Under a settlement agreement and court order, the Idaho Department of Correction is being required to offer a new kosher diet to state prisoners in all its prisons after four Jewish prisoners and the ACLU of Idaho sued in federal court. U.S. Magistrate Judge Candy Dale will supervise the settlement agreement to enforce its requirements, which include providing food that’s certified kosher and served in pre-packaged, sealed servings.

“Jewish prisoners will now have access to nutritious meals that meet their religious needs, in the same manner in which other prisoners would have based on their religious needs,” said Leo Morales, executive director of the ACLU of Idaho. The new diet must be made available by Nov. 1.

The lawsuit was filed this spring after the Jewish festival of Passover, during which two of the plaintiffs were provided by the prison with nothing they could eat but fruit, because IDOC refused to provide kosher meals. “For years, Jewish inmates in Idaho prisons have had to choose between going hungry or violating the tenets of their faith,” said Craig Durham of Ferguson Durham, one of the attorneys who represented the prisoners. “It is because the prisoners in this case decided to take a stand for equal justice under the law that the Idaho Department of Correction has changed its longstanding practice of denying kosher meals to the observant.”

The settlement order doesn’t end the lawsuit. The court still is considering possible damages to the prisoners for the years they were forced to violate their religion by eating religiously prohibited food.

Little, Ahlquist, Labrador face off

At a City Club of Idaho Falls forum on Thursday, the three leading GOP candidates for governor of Idaho clashed on health care, the economy and education, the Idaho Falls Post Register reports, but the sharpest differences came when the three were asked about the violence in Charlottesville, Virginia, and President Trump’s comments afterward.

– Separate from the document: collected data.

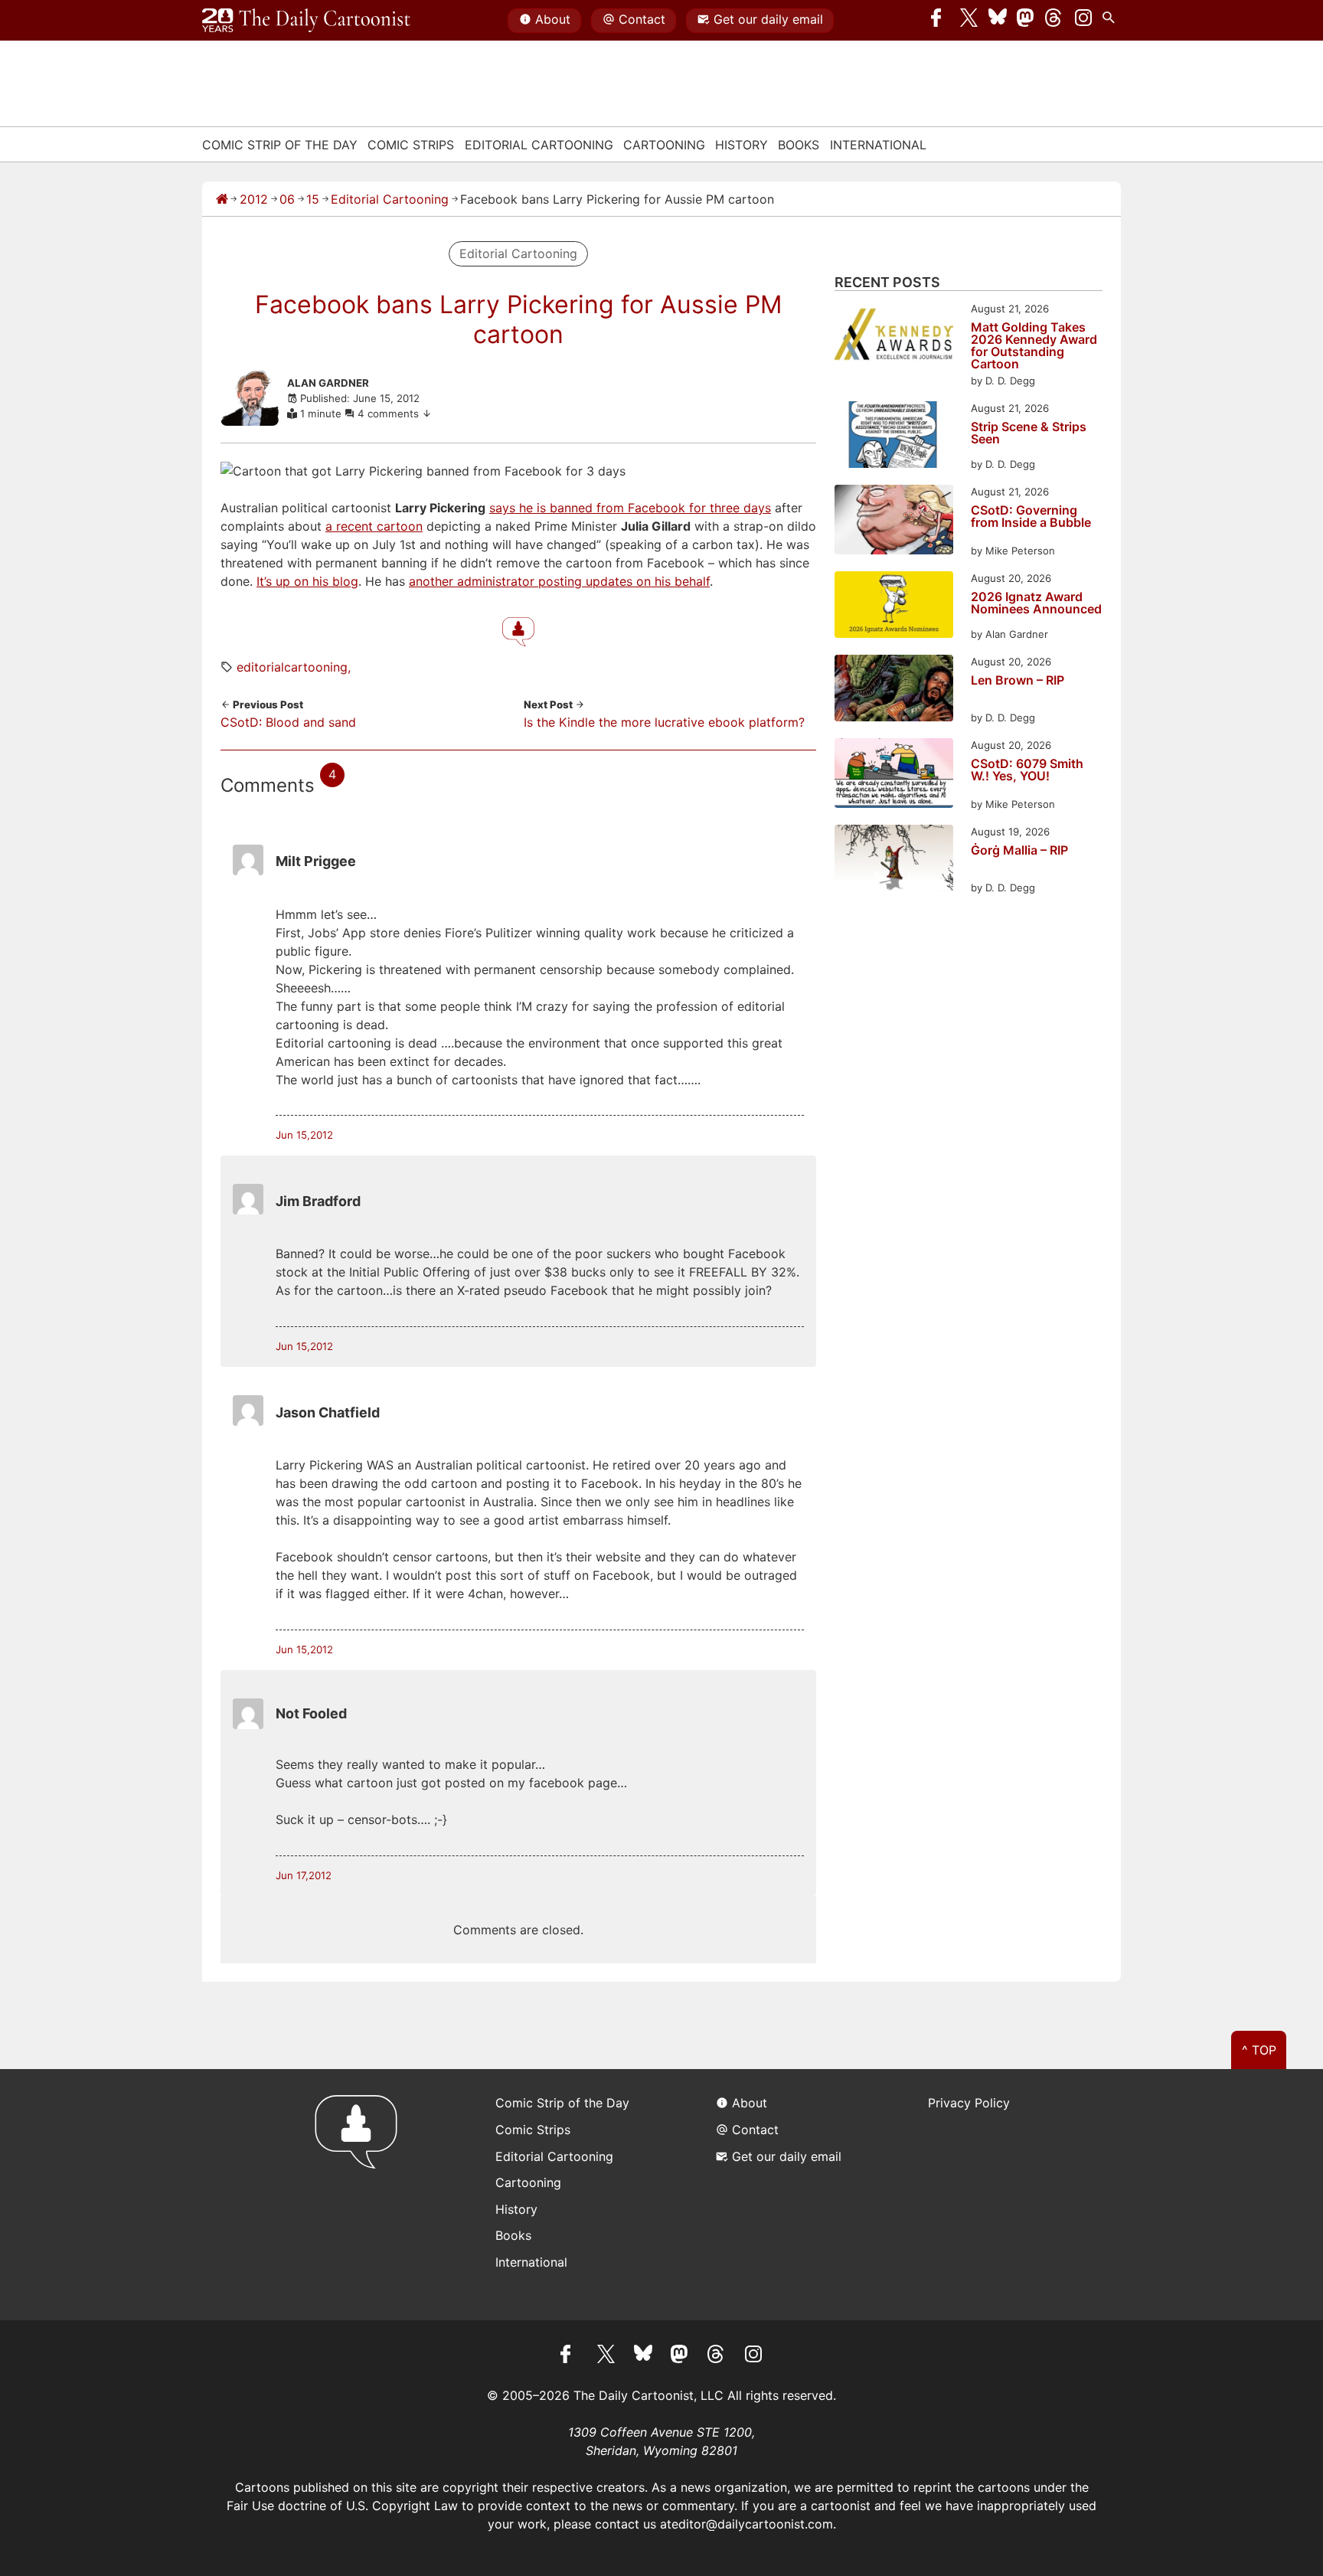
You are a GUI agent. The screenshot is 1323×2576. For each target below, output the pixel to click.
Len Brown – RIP (1017, 681)
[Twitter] (969, 20)
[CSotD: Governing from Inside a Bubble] (894, 522)
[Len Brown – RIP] (894, 690)
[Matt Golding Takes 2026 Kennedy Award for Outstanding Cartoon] (894, 337)
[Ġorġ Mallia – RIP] (894, 860)
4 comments (390, 413)
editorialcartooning (292, 667)
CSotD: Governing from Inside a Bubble (1031, 517)
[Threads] (1054, 20)
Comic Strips (411, 144)
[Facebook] (940, 20)
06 (287, 199)
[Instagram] (1083, 20)
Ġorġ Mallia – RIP (1019, 851)
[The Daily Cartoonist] (306, 20)
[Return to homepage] (361, 2194)
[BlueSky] (997, 20)
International (878, 144)
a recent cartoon (374, 526)
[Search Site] (1111, 20)
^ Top (1259, 2050)
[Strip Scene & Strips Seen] (894, 436)
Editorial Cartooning (539, 144)
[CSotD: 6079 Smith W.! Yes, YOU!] (894, 775)
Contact (642, 19)
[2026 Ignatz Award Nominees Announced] (894, 606)
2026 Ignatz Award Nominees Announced (1036, 603)
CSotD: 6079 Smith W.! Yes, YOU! (1027, 770)
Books (798, 144)
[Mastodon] (1026, 20)
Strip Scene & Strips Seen (1028, 433)
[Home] (222, 199)
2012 (254, 199)
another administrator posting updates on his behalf (559, 581)
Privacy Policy (969, 2102)
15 (312, 199)
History (741, 144)
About (552, 19)
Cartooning (664, 144)
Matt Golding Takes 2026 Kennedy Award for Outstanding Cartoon (1034, 345)
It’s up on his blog (307, 581)
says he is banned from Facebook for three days (630, 507)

None of the candidates criticized Trump’s statements directly, writes Post Register reporter Bryan Clark, though Lt. Gov. Brad Little was forceful in his denunciation of the white supremacists who staged the demonstration there.

“There is no place for the Nazism, the racism that was exhibited there, in Idaho or in America,” Little said. “It’s not what we are.”

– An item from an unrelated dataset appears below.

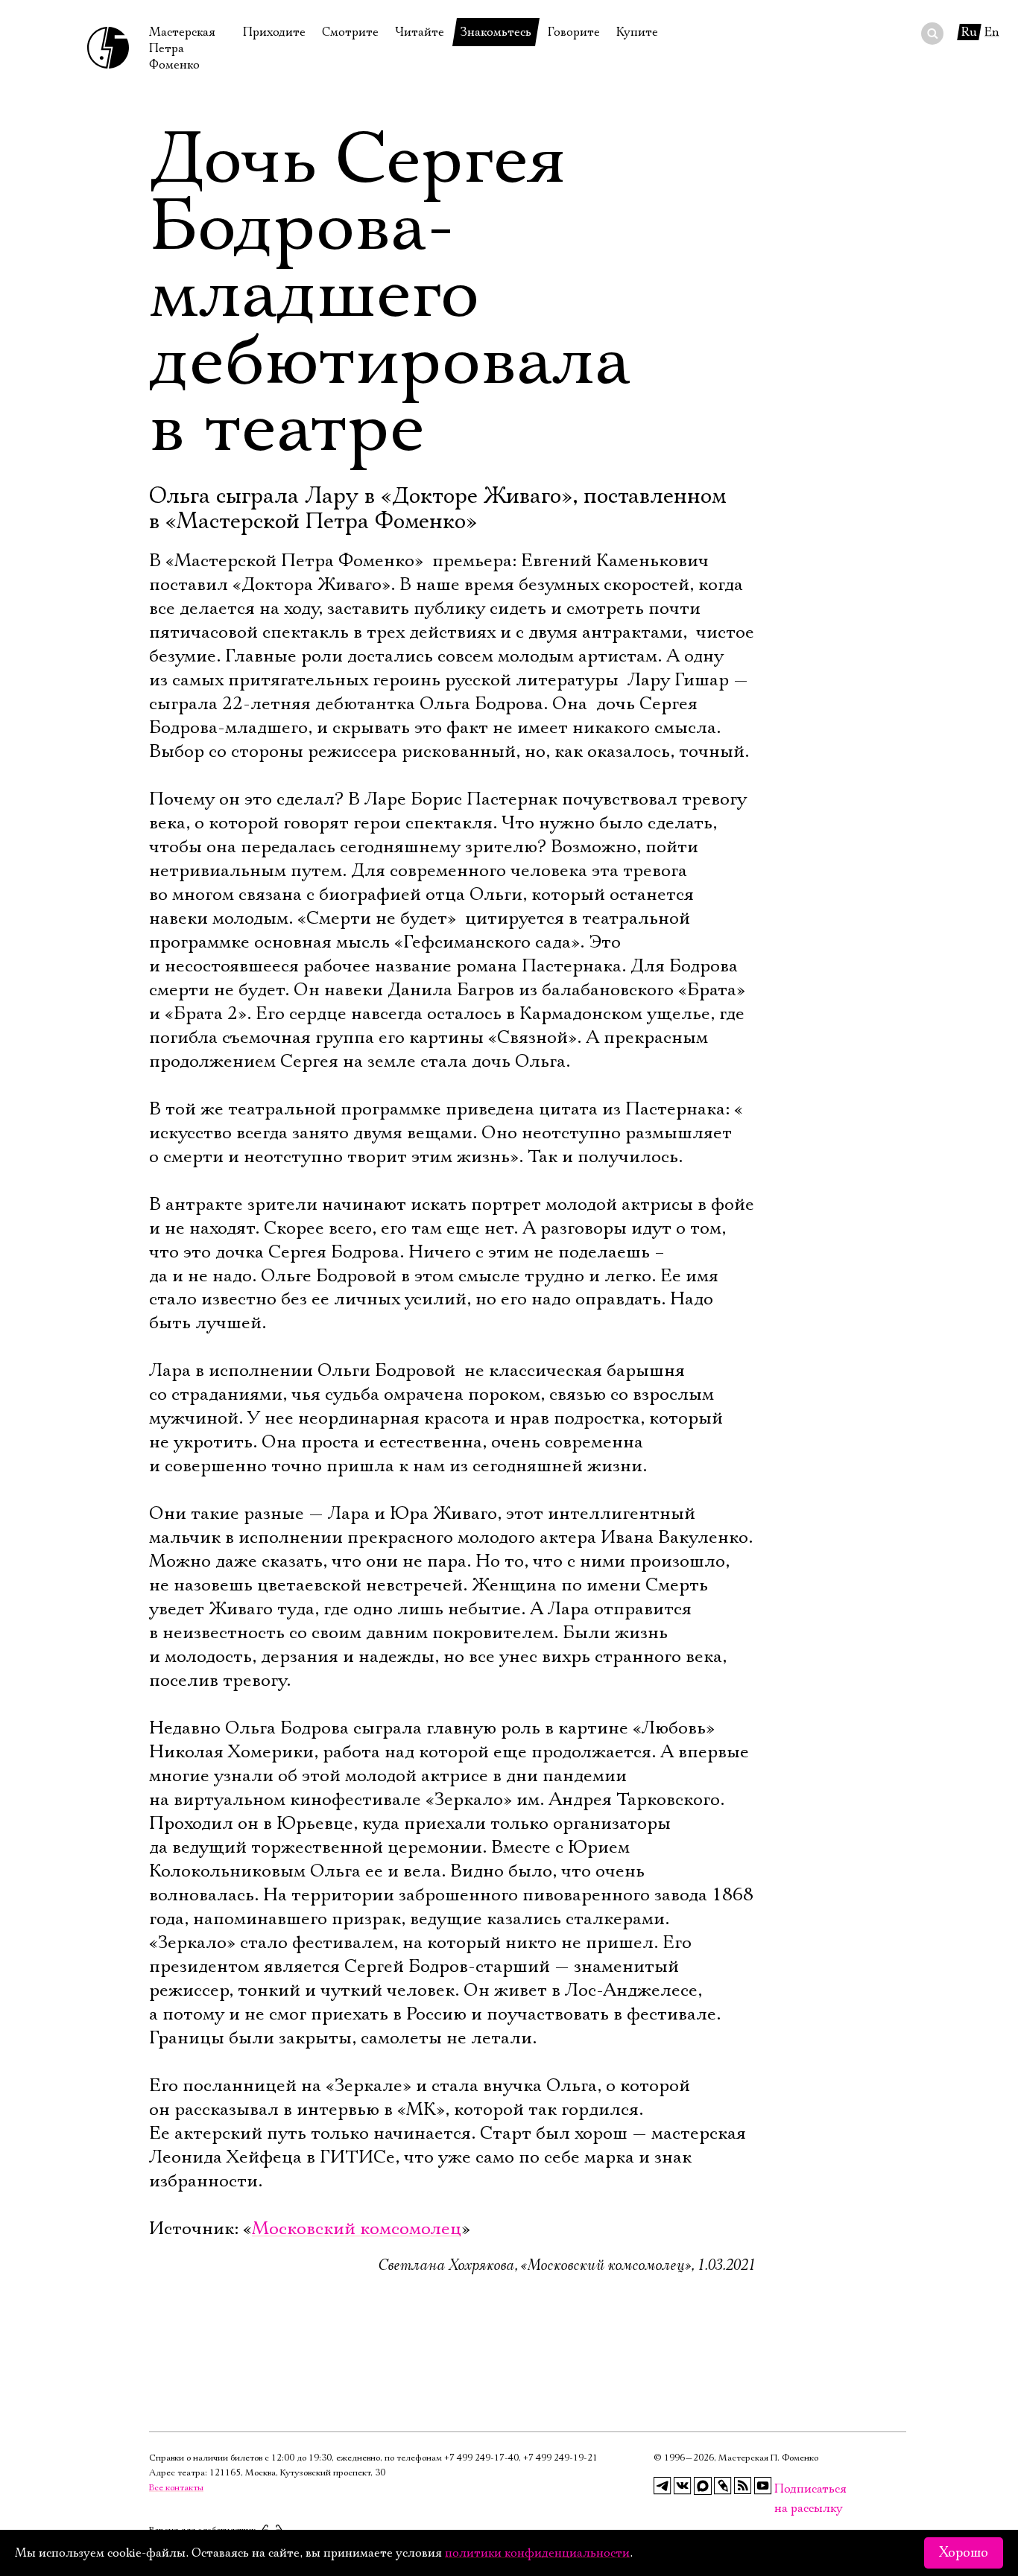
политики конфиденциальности (537, 2552)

Developer Tommy Ahlquist also denounced the Charlottesville demonstrations, saying, “There is no place for this now, ever or in the future.”

Rep. Raul Labrador balked at being asked to react to Trump’s statements, the Post Register reported, saying only that “racism and fascism from all sides” should be condemned.

The three have been actively campaigning around the state. The GOP primary is May 15 and the general election follows on Nov. 6, 2018.

No major Democratic candidate has yet announced, but a total of 11 candidates have filed initial paperwork to run for the set, including three independents, one Democrat, and seven Republicans. Among the seven Republicans, three were recruited to run by perennial candidate Lisa Marie. Marie also is running.

Hoover back at helm of CI

The College of Idaho has announced that its president since 2015, Charlotte Borst, is stepping down to “pursue other opportunities” and “spend more time with my family,” and it has named an interim president, effective immediately: Former President Bob Hoover, who also is the former president of the University of Idaho.

Hoover was CI’s president from 2003 to 2009. He was the University of Idaho’s president from 1996 to 2003, when he resigned amid controversy over the UI’s planned $136 million University Place development in Boise, which, amid investigations and lawsuits, was ultimately scaled back to just the Idaho Water Center.

During Hoover’s tenure as the Caldwell liberal arts college’s president, enrollment boomed and the college solidified its financial footing with record fundraising.

The college credited Borst with presiding over several major construction and renovation projects and a new five-year strategic plan. “During her tenure, President Borst has been an energetic force not only at the college, but in the Caldwell and greater Boise Valley communities,” Laura Turner, chair of the college board of trustees, said in a statement. “We appreciate the tireless energy, effort and service that President Borst has brought to the college. She and her husband Rick have been a constant presence on the campus and will be missed.”

The college is launching a search for a permanent replacement for Borst, which it expects to complete in June.

Hoover most recently was president and CEO of the Idaho Community Foundation, from which he retired in March 2016. He said he’s looking forward to his return to the college for “the next 10 months or so” and wants to “make sure there is a seamless transition to the 14th president.”